William Finzer

Profile

Professional Title: 
Senior Scientist
Organization/Institution: 
About Me (Bio): 
Bill is PI of the DRK-12 CODAP project. Prior to that he led the Data Games project and the Fathom Software development team at KCP Technologies. His experience includes software development, curriculum development, research into programming tools, teacher professional development, classroom teaching, and research on learning statistics. He has been principal investigator of several NSF/SBIR and ED/SBIR funded projects, most recently Data Games, a collaboration with Cliff Konold at UMass Amherst. Bill's experience as a software developer began in 1978 at San Francisco State University working with Diane Resek to create curriculum and computer environments for Statistics without Fear, Computers without Fear, and Computers in the Classroom. With Resek, he co-authored the Mirrors on the Mind software series and was co-PI of the Math Worlds project and the Computer Curriculum Cadre project. His research with Laura Gould at the Xerox Palo Alto Research Center culminated in the development of a Smalltalk-based authoring environment called Programming by Rehearsal. At the Lawrence Hall of Science in Berkeley, he led the team that developed DataRelator, an early hypertext relational database. Bill’s current interests center on developing software and curriculum to prepare students and teachers to make intelligent use of the data deluging our society.
Concord Consortium
10/01/2013

This project aims to engage students in meaningful scientific data collection, analysis, visualization, modeling, and interpretation. It targets grades 9-12 science instruction. The proposed research poses the question "How do learners conceive of and interact with empirical data, particularly when it has a hierarchical structure in which parameters and results are at one level and raw data at another?"

KCP Technologies, Inc.
09/01/2009

The Data Games project has developed software and curriculum materials in which data generated by students playing computer games form the raw material for mathematics classroom activities. Students play a short video game, analyze the game data, develop improved strategies, and test their strategies in another round of the game.

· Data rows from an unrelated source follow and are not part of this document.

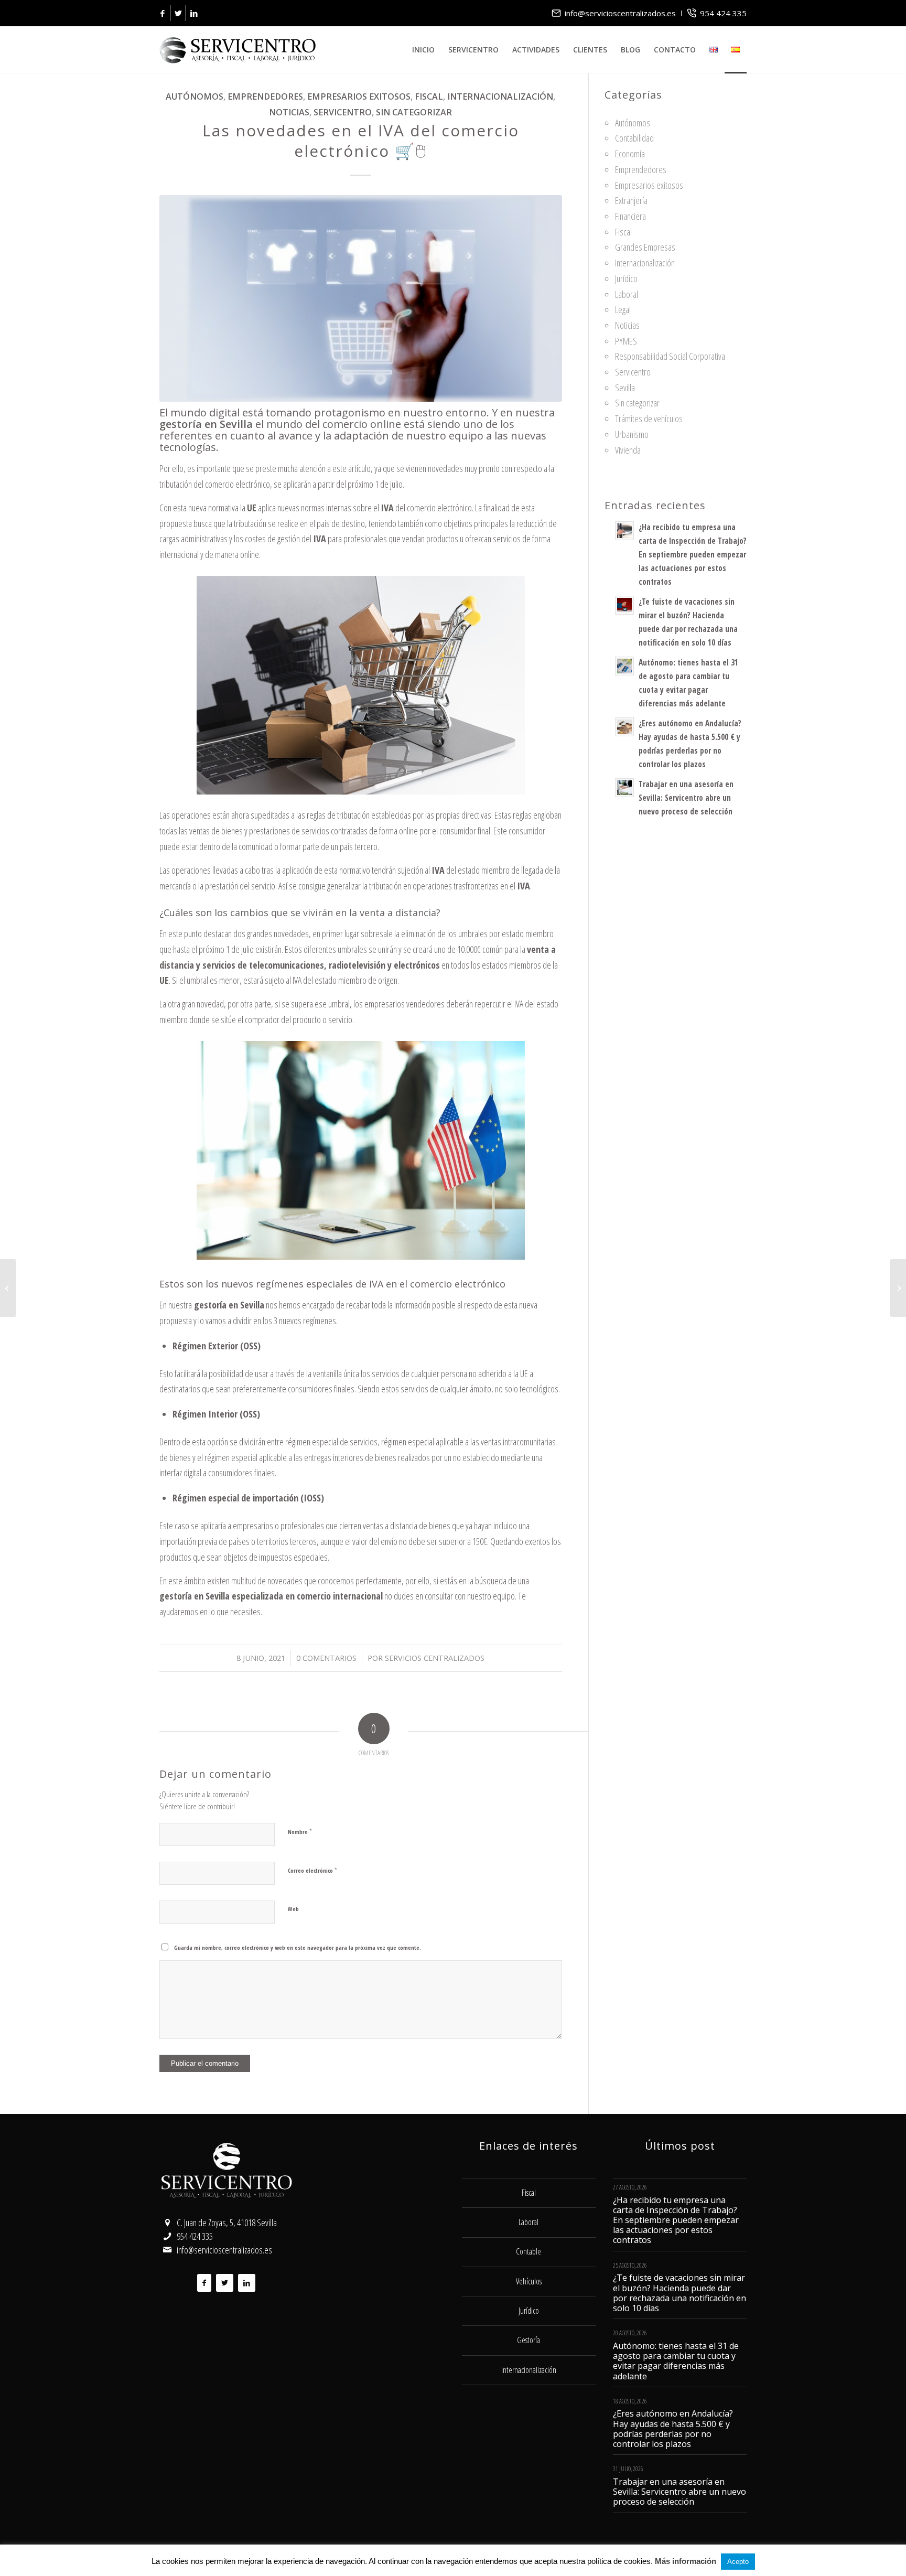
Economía (630, 153)
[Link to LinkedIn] (194, 13)
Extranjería (631, 200)
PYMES (626, 341)
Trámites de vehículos (649, 418)
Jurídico (626, 278)
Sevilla (625, 387)
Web (293, 1909)
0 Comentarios (326, 1657)
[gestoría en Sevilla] (360, 298)
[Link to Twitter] (178, 13)
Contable (528, 2251)
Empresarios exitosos (359, 96)
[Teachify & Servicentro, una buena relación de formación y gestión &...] (898, 1288)
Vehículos (529, 2281)
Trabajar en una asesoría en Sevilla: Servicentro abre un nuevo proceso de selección (686, 798)
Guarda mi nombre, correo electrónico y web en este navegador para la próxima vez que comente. (297, 1947)
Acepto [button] (738, 2562)
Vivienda (628, 450)
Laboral (626, 294)
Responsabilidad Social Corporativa (670, 356)
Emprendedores (265, 96)
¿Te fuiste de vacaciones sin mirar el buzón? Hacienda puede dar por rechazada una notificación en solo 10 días (679, 2293)
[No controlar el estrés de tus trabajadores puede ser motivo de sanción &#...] (8, 1288)
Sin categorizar (414, 112)
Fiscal (429, 96)
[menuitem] (614, 13)
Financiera (630, 216)
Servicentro (343, 112)
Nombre (300, 1831)
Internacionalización (500, 96)
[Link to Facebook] (162, 13)
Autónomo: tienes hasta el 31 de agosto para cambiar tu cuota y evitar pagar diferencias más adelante (676, 2361)
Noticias (289, 112)
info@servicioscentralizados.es (620, 13)
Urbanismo (632, 434)
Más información (685, 2561)
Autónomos (194, 96)
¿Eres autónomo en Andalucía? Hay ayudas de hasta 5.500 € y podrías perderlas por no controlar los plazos (673, 2429)
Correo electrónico (312, 1870)
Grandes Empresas (645, 247)
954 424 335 (723, 13)
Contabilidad (634, 138)
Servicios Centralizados (434, 1657)
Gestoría (528, 2340)
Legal (623, 309)
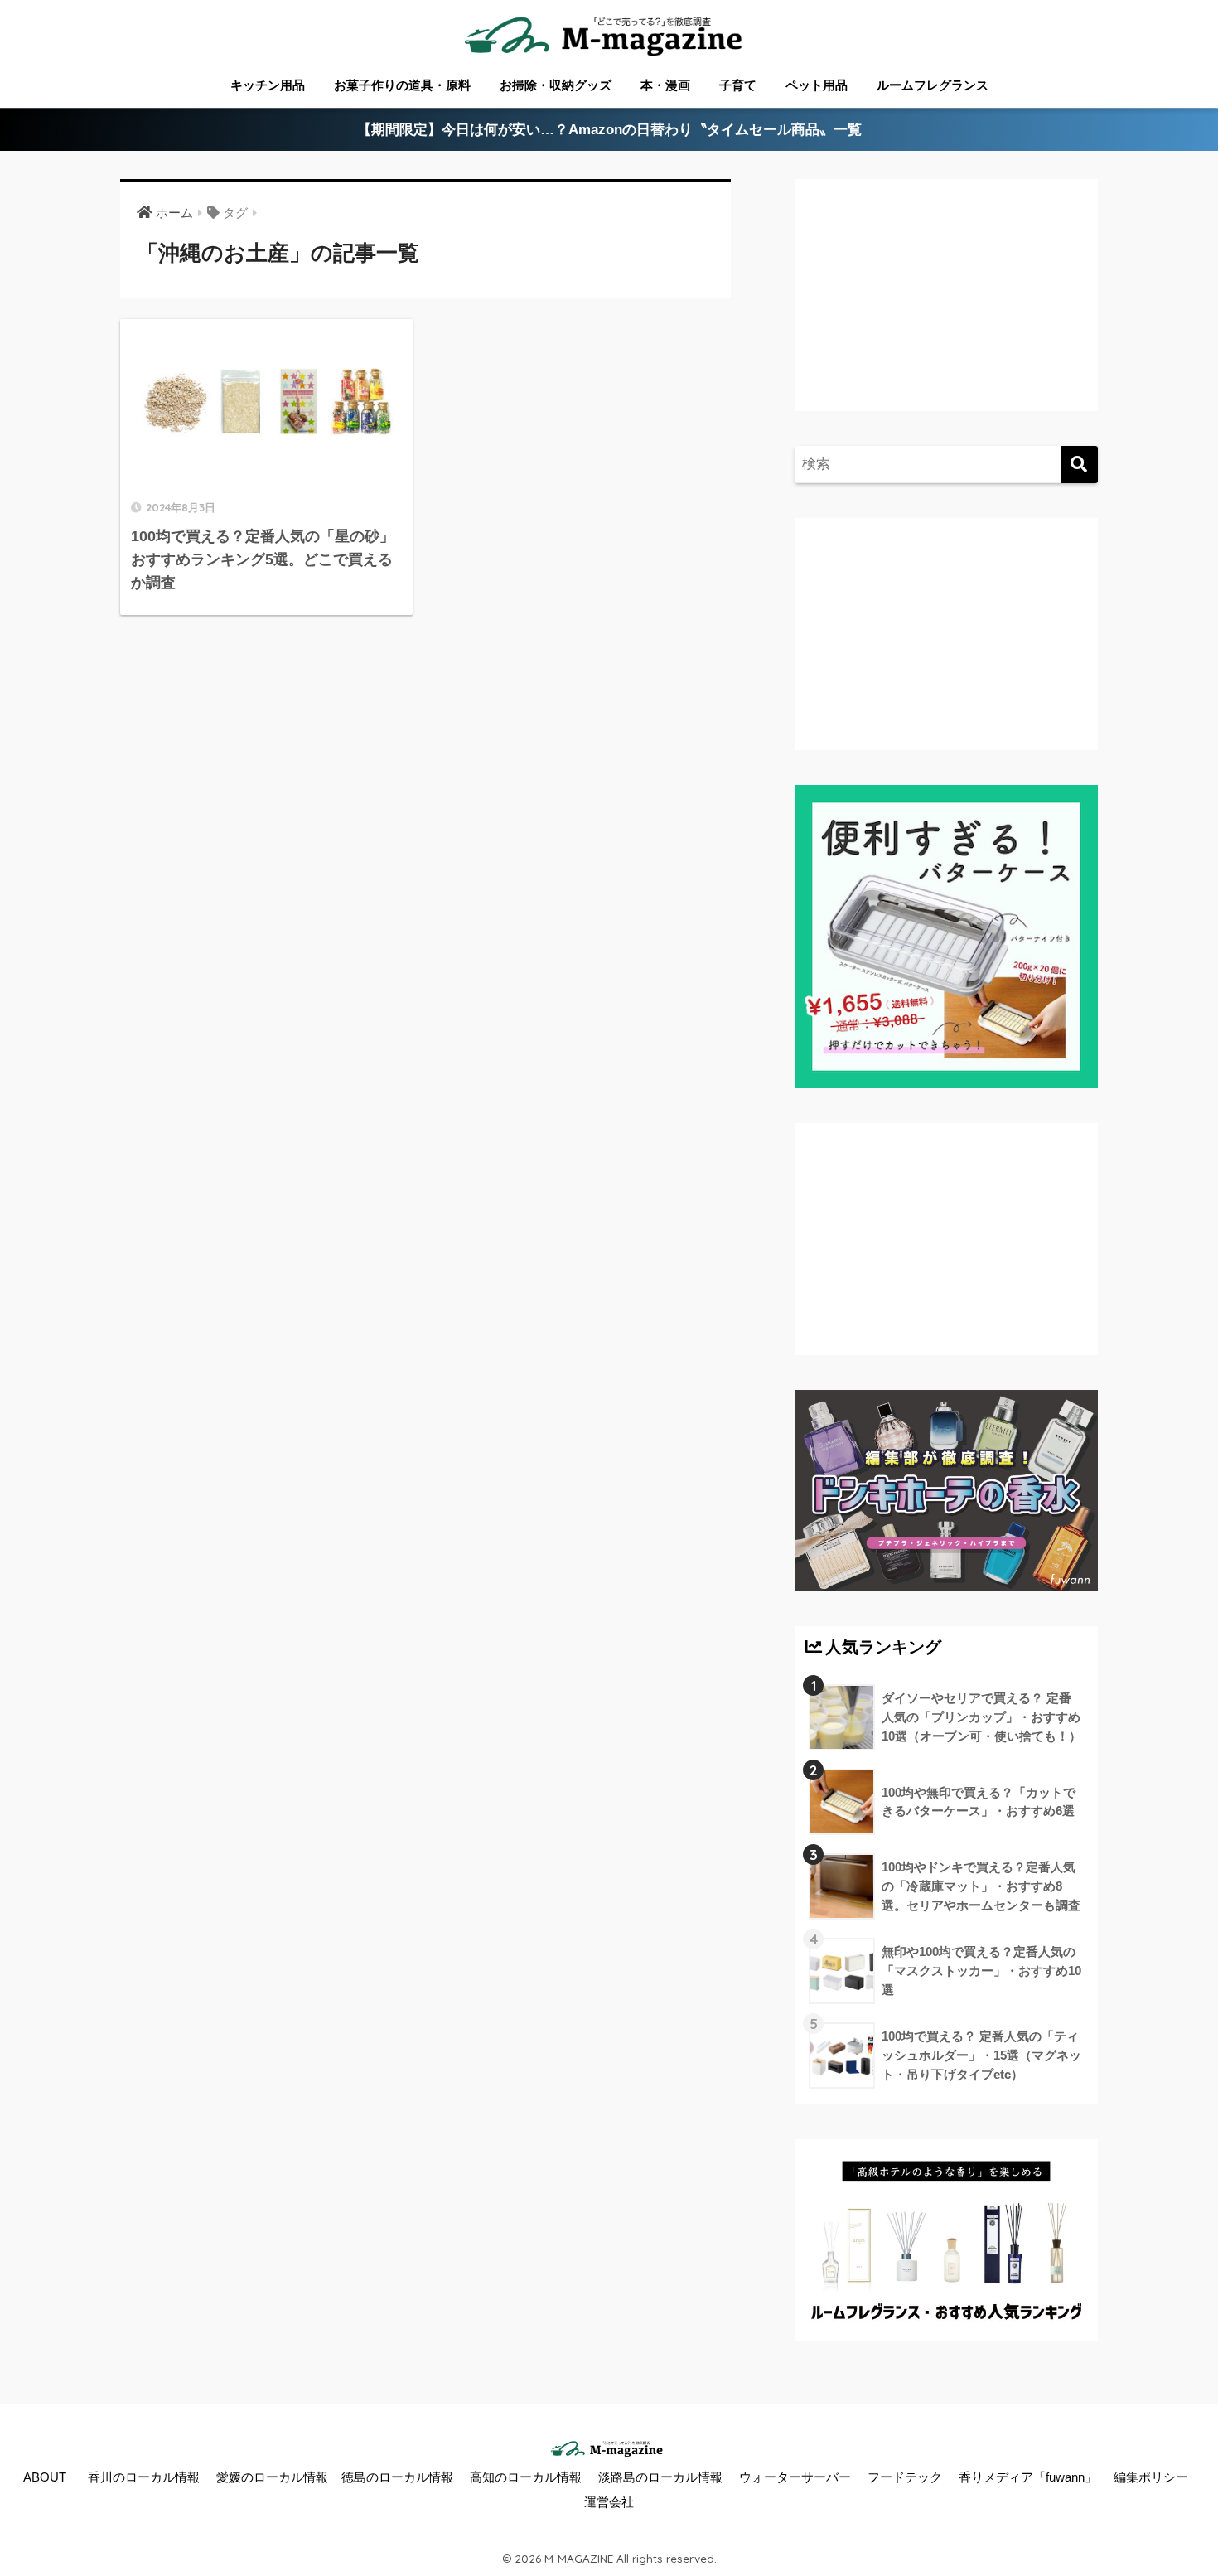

University of Florida (UF)
09/01/2011

LOCUS (Levels of Conceptual Understanding in Statistics) is an NSF Funded DRK12 project (NSF#118618) focused on developing assessments of statistical understanding. These assessments will measure students’ understanding across levels of development as identified in the Guidelines for Assessment and Instruction in Statistics Education (GAISE). The intent of these assessments is to provide teachers and researchers with a valid and reliable assessment of conceptual understanding in statistics consistent with the Common Core State Standards (CCSS).